The OntoNet technology, however, is not just a post-processor environment. Complexity can be tracked and used as a health monitoring aid for a multitude of systems. Applications range from power grids, to battle management, nuclear power plants, the stock market, etc. Understanding the structure of complexity can help to better understand the nature and functioning of such systems and to detect anomalies that can only be spotted if the system is viewed from a holistic perspective. It must be mentioned, however, that only endogenous phenomena may be detected and tracked. No software will reveal that lightning will strike a transformer in a power gird, causing a power outage.

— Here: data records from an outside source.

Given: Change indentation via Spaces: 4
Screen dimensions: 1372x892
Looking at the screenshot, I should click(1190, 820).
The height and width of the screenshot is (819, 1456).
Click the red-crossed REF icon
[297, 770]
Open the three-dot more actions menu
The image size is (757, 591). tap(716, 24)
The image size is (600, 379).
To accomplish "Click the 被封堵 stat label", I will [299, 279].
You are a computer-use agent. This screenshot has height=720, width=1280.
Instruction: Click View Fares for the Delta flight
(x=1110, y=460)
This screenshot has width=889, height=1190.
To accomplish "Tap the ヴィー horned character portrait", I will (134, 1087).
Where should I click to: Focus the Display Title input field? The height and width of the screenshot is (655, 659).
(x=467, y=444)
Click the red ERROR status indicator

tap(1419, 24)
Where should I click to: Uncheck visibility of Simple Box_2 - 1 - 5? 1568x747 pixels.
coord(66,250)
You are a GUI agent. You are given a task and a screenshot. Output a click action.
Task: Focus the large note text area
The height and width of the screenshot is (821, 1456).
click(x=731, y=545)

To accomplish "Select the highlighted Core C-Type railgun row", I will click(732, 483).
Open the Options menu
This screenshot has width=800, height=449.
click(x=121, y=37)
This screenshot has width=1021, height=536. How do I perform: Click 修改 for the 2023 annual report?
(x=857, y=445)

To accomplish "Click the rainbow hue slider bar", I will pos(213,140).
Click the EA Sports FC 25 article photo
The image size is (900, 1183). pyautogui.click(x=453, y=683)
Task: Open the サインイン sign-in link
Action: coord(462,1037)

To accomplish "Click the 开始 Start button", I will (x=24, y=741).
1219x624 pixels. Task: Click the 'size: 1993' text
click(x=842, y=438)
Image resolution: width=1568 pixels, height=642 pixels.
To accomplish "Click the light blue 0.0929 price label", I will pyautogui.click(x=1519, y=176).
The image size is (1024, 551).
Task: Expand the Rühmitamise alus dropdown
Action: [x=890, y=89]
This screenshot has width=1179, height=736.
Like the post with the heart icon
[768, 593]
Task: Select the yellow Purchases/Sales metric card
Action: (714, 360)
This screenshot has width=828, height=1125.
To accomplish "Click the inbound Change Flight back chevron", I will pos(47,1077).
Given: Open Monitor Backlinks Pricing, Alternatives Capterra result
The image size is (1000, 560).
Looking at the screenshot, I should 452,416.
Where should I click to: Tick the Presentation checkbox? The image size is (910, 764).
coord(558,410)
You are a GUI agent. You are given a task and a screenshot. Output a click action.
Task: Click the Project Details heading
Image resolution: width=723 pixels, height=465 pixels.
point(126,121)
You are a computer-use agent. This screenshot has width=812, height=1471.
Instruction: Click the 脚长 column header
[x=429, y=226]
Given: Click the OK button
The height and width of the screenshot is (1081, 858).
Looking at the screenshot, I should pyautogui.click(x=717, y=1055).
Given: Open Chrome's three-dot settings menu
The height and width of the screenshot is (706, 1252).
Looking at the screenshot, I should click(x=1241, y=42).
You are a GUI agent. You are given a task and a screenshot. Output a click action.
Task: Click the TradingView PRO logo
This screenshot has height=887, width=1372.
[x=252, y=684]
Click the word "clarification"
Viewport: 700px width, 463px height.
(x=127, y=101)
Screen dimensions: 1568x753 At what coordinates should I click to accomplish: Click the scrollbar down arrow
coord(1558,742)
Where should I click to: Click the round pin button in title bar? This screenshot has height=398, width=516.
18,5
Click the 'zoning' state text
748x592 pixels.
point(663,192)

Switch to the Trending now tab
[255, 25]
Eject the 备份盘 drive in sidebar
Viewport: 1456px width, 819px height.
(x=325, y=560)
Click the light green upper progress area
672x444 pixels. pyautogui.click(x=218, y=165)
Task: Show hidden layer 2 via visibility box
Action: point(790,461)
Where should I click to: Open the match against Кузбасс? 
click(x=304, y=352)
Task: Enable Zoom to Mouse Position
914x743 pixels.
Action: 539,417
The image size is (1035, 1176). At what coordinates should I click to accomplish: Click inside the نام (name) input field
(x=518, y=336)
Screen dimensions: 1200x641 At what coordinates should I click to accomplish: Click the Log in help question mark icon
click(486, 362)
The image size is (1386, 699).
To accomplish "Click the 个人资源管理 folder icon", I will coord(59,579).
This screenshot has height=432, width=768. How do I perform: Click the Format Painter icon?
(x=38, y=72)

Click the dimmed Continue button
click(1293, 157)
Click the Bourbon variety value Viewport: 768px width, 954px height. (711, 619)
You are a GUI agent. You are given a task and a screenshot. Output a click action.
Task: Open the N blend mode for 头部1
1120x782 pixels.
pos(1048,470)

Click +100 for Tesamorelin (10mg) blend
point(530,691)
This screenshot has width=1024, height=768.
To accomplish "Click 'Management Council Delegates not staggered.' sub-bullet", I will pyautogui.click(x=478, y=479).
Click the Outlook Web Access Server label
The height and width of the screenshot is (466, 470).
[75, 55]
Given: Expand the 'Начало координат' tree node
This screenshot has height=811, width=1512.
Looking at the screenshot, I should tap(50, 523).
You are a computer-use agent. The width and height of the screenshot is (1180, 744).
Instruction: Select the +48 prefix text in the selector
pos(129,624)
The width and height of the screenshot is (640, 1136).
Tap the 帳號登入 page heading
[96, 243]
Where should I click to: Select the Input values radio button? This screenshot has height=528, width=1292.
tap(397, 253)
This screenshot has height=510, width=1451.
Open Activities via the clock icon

Today, as systems become more complex and costly, it is often important to pay more attention to risk avoidance than to pure performance. The obsession with achieving peak performance and specialization increases the system’s vulnerability and exposes it to the adverse effects of an uncertain environment. Clearly, it becomes necessary to relax performance in order to reduce risk and to gain robustness, but to do this in a holistic and controlled manner, complexity must be known. Ultimately, complexity must be managed. However, managing complexity means, ultimately, understanding the relationships and rules that govern the system’s functioning. OntoNet determines the relationships between system variables in the vicinity of attractors that are found in multi-dimensional meta-models. These attractors correspond to the possible states, or modes, in which the system may function. The groups of relationships, or rules, that OntoGen finds in every mode, are precisely the previously mentioned Fuzzy Cognitive Maps. But why, one may ask, do we resort to fuzzy measures. Well, it is because of the Principle of Incompatibility. This states that as the number of components in a system increases, if the system happens to function in an uncertain environment, the less precise statements will we be able to make about this system. In other words, such statements will become more and more speculative. Complex systems are fuzzy. Consider, for example, the economy, climate, ecosphere, traffic in a large city, a complex battle scenario, a large power grid, or the society. For none of these systems crisp statements can be made, not to mention predictions as to future states of functioning. These systems are fuzzy, and the more complex they become, the more fuzzy they get. Another good reason to treat systems as fuzzy is because models are only models, and often carry a large number of assumptions, which, ultimately, add uncertainty to the problem, Therefore, models cannot provide precise answers. However, a great deal may still be learnt about such systems, providing that we approach them from a holistic perspective, and that we try to understand the structure of their complexity. This, today, is possible.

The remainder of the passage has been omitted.